▶ _Your task_: In the listing that follows, how many lines hold the string "logo"? Answer with the number only.

··· Dataset entries ···

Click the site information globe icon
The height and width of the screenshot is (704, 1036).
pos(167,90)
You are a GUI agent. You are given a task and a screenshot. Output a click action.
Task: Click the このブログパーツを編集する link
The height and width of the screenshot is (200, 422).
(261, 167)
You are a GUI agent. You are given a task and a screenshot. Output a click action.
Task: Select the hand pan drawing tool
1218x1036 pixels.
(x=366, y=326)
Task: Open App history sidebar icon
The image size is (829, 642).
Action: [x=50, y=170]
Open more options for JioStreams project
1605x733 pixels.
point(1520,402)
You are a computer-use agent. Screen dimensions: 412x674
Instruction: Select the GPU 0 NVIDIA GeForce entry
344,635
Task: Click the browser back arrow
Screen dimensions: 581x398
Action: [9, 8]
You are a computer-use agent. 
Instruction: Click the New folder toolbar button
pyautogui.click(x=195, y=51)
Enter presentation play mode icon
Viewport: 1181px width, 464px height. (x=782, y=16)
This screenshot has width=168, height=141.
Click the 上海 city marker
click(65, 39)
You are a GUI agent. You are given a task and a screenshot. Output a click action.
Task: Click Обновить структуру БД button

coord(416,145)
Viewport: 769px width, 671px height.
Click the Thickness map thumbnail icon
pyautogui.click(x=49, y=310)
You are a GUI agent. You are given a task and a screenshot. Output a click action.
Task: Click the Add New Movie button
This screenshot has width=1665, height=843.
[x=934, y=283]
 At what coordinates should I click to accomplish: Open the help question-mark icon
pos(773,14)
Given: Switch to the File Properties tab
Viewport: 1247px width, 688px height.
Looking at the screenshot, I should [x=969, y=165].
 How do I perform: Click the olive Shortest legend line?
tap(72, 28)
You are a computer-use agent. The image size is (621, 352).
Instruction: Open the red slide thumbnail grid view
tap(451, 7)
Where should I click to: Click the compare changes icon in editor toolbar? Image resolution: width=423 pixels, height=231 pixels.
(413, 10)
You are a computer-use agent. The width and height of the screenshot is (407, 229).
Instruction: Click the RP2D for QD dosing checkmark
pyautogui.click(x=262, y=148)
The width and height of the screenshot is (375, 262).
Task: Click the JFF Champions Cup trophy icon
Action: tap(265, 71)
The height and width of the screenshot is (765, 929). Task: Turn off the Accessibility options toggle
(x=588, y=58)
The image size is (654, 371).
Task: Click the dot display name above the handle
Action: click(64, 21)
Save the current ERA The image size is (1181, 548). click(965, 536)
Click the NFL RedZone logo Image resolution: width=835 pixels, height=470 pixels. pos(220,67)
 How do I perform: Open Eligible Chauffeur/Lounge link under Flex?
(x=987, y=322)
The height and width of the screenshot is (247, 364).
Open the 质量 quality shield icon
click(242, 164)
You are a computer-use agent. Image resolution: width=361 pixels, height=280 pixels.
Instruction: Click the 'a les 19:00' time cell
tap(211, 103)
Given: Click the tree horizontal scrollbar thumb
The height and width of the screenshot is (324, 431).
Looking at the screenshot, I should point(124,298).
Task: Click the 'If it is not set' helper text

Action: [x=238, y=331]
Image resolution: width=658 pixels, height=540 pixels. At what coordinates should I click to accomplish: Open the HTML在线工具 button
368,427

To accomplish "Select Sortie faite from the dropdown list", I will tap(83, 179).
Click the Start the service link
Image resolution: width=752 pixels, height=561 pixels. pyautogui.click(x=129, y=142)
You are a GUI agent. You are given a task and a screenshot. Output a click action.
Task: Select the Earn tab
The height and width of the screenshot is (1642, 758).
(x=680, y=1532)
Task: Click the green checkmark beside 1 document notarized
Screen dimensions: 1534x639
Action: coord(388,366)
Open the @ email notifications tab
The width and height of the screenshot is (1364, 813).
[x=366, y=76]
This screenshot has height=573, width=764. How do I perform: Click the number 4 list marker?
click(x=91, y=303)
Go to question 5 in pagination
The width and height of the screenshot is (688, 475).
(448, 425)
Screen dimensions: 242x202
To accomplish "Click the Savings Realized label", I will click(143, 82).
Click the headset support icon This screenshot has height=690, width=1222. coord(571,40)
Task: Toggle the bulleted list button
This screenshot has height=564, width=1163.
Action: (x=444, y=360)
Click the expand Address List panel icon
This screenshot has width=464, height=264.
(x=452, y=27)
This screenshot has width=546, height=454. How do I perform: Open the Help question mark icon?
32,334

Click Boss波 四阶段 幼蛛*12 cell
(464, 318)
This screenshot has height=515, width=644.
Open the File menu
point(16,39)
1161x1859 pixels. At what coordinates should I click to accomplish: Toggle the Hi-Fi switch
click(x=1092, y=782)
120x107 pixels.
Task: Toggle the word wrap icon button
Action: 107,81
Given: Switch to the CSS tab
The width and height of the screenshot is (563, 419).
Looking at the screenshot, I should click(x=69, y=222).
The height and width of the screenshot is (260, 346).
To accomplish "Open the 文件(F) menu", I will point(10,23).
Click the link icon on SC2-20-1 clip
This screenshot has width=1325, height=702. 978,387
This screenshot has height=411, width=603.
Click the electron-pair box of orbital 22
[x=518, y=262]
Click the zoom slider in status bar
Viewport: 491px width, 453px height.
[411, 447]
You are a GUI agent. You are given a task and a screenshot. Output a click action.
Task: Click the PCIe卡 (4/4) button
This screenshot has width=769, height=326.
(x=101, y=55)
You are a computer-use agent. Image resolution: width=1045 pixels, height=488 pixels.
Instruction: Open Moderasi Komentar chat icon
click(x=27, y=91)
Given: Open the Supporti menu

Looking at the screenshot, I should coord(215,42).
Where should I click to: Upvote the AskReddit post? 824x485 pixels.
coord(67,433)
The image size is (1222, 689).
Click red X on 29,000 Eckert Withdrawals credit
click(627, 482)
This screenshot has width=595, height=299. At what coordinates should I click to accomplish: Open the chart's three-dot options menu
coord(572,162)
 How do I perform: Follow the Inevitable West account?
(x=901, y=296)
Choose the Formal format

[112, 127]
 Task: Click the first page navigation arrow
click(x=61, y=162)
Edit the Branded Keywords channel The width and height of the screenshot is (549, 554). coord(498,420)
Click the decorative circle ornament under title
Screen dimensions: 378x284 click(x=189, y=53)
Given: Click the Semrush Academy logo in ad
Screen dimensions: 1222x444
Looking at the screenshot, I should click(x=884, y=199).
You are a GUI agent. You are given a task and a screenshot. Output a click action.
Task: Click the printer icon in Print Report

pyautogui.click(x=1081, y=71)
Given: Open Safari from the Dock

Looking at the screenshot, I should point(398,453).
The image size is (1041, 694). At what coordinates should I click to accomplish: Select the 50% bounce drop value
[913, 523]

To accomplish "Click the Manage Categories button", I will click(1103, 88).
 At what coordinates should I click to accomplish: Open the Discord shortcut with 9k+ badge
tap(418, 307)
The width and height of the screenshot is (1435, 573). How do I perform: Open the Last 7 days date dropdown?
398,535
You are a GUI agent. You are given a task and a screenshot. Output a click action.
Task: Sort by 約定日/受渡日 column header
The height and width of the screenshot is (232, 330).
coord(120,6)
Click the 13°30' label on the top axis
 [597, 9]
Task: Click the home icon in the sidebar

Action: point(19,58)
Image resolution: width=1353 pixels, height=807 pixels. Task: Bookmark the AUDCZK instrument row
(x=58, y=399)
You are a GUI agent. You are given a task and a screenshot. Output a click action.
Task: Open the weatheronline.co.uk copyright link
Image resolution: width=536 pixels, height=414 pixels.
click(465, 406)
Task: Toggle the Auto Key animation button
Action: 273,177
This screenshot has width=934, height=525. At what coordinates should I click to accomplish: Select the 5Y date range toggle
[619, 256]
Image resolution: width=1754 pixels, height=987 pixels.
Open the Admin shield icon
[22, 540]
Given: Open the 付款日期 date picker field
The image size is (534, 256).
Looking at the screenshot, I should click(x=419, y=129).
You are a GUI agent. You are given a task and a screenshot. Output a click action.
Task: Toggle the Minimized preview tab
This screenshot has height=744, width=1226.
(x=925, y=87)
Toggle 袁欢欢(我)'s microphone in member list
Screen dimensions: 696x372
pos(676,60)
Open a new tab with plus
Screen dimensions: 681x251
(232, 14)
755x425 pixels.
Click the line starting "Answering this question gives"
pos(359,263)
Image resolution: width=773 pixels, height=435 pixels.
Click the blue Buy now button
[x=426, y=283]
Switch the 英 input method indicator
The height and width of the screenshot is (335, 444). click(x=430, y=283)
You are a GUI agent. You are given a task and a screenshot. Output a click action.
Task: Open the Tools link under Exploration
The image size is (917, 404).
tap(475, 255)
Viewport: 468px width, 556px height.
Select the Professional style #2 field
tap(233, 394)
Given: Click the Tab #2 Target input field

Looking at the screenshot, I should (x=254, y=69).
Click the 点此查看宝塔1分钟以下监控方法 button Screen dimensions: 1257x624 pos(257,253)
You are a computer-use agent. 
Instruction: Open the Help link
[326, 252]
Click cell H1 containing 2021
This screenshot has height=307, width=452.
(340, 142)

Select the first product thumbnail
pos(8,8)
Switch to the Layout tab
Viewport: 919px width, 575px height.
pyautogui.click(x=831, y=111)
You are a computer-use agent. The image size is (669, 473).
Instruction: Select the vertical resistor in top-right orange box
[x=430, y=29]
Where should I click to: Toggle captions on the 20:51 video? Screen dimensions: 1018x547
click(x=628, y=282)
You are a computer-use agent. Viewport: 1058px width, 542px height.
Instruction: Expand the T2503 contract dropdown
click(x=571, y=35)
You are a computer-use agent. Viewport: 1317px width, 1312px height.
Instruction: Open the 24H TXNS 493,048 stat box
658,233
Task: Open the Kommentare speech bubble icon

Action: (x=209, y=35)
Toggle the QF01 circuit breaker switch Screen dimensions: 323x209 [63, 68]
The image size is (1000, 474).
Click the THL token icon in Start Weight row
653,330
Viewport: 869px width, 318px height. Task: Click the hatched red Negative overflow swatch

···

▶ _Reply_: 2